Saved data entries:
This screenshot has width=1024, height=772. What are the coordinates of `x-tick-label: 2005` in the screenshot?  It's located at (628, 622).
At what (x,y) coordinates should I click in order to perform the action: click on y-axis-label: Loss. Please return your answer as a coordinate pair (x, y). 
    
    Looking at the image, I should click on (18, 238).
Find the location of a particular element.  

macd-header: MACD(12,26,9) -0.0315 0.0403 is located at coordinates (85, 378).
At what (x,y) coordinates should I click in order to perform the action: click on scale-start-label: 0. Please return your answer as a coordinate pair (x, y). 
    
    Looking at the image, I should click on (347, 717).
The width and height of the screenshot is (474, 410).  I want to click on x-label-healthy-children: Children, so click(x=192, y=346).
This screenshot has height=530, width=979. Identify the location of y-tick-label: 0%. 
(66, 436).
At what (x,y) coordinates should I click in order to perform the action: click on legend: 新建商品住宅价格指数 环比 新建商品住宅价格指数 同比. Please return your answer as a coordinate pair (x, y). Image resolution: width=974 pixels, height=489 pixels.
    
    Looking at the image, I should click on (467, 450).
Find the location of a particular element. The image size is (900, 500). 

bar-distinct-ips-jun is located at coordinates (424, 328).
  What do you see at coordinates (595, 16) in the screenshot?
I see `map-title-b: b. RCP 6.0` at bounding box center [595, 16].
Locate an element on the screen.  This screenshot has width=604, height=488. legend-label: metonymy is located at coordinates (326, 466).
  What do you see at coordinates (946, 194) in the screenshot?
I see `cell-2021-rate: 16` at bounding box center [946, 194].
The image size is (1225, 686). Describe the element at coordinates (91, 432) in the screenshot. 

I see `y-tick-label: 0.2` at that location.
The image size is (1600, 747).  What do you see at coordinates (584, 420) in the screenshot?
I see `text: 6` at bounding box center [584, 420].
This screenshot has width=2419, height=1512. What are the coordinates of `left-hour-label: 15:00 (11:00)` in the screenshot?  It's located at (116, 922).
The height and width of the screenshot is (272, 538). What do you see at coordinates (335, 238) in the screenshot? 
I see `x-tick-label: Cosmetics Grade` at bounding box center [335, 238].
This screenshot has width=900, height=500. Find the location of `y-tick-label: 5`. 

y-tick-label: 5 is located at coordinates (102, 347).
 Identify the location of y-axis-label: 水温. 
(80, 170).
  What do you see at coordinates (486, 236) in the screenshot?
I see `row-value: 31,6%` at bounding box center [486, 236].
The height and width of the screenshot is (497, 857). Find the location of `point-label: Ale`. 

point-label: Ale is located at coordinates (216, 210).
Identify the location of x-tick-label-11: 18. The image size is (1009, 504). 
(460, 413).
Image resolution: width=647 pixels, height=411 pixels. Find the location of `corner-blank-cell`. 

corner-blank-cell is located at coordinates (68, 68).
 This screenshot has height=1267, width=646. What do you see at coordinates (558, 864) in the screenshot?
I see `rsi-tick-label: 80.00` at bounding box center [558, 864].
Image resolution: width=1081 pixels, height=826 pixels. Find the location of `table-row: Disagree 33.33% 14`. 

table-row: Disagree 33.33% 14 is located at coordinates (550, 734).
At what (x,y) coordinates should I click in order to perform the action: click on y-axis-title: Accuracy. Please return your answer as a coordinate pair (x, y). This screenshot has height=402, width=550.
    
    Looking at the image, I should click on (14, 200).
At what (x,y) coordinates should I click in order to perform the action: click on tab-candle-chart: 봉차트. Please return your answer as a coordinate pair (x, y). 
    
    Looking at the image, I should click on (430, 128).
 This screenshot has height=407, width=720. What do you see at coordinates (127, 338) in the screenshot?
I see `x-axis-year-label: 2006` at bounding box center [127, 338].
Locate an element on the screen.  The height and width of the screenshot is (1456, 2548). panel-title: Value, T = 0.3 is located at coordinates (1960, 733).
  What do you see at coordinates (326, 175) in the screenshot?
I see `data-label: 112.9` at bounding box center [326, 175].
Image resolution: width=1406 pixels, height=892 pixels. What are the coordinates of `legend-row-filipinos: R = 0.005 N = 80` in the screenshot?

(WHAT NEEDS TO BE DONE) Reproduce, word for word, the part of the entries that opens with the line containing "This screenshot has width=2419, height=1512." and closes with the line containing "center [335, 238].", both lines included, and nothing else.

(SOLUTION BELOW)
This screenshot has width=2419, height=1512. What are the coordinates of `left-hour-label: 15:00 (11:00)` in the screenshot?  It's located at (116, 922).
The height and width of the screenshot is (272, 538). What do you see at coordinates (335, 238) in the screenshot? 
I see `x-tick-label: Cosmetics Grade` at bounding box center [335, 238].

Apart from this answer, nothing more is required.